It’s not the Rumble in the Jungle or the Thrilla in Manila, but it might be called the Showdown in Downtown or the Battle of the Blue Room.
After years of constant bickering over Guilford County’s percentage of minority contractors, the Guilford County commissioners are primed to have it out in a big way over how much emphasis the county should put on using minority firms for major construction projects.
Each and every commissioner says he or she wants the county to have a solid representation of minority and women-owned business enterprises (MWBE) in its projects – but they have a major disagreement as to how realistic that goal is and how many hoops the county should jump through to make that happen.
On Tuesday, Jan. 8 Guilford County Commissioner Skip Alston and Chairman of the Board Alan Branson got into it in a small meeting held to set the agenda for the next meeting. At the Jan. 8 meeting, Branson – at Alston’s insistence – scheduled an afternoon work session for Thursday, Jan. 17 in the Blue Room of the Old Guilford County Court House to have it out on the MWBE matter. Alston said at that time that it would not be pretty if he were forced to air his concerns in a televised meeting.
Branson said this week that, while minority representation in the county’s construction projects is a noble goal, it shouldn’t be as disruptive as it is and it certainly should not bring long-needed projects to a halt.
He added that he is tired of seeing some commissioners publically berate staff over a lack of minority participation after staff has bent over backward to attempt to award business to minority firms.
The new project that spurred the scheduled showdown is a coming $12-million Emergency Services vehicle maintenance facility that the county has been attempting to get built for nearly two decades.
Branson said he suspects the reason former Guilford County Facilities, Parks and Property Management Director Robert McNiece resigned suddenly last year is that Commissioner Carolyn Coleman continually berated him at meetings because she didn’t think he was making a real effort to get minority participation in major construction projects.
“I don’t know that that is the reason, but I think it is,” Branson said.

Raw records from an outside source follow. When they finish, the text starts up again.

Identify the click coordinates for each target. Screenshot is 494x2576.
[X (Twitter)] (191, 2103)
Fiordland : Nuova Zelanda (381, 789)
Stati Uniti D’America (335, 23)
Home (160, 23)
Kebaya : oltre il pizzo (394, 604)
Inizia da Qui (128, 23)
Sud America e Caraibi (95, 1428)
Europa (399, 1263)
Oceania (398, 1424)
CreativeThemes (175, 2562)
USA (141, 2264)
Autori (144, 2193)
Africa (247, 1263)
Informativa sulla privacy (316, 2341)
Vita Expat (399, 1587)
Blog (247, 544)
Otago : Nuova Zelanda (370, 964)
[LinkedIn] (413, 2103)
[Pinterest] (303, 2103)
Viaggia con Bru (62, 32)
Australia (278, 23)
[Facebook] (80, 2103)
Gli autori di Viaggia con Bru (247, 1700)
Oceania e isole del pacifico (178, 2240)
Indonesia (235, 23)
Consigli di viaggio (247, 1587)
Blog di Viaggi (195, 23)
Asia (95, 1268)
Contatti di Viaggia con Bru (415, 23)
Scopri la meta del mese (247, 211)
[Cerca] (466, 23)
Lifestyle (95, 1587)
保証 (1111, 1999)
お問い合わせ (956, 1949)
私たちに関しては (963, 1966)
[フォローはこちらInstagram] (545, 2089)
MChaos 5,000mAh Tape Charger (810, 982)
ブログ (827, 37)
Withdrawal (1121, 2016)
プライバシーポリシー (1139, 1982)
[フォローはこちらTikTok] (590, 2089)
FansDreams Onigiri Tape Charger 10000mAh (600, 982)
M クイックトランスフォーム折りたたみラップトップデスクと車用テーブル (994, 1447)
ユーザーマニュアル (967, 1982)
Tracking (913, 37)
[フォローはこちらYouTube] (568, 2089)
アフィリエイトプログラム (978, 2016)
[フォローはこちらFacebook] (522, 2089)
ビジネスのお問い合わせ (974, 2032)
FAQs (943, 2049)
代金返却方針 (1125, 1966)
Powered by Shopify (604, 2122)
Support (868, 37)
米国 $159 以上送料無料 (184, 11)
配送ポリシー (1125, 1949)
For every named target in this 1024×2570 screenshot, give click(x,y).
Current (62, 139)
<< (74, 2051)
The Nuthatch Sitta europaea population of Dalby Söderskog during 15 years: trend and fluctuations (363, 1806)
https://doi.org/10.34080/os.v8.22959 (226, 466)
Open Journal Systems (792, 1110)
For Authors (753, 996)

He also said that’s one reason he jumped in at the agenda meeting when Alston was going after Guilford County Manager Marty Lawing and new Facilities Director Dan Durham. Alston was incensed when he discovered that the new Emergency Services maintenance facility project had 25 percent MWBE participation but that was mostly women-owned firms and zero black-owned businesses.
Branson said the county makes every effort possible to get minority firms to submit bids, but added that the county can’t make those firms submit qualified bids and he pointed out that the county is required by law to go with the lowest responsible bidder.
“I would be curious how much time staff has spent going above and beyond to try to bring in MWBE firms,” Branson said.
He also said that the construction business is so good right now that firms of all types that do good quality work are getting all the work they can handle.
Coleman said this week that she doesn’t believe county staff has been doing all it can to hire minority firms. She said she was glad the county created a new MWBE director position last year to increase minority participation and that the county had now filled that position.
Coleman also said this is crucial time to focus on minority hiring because the county is planning several major capital projects.
“There should be many possibilities,” she said. “I hope we can get some MWBE participation and I hope we don’t have to fight to get all of it.”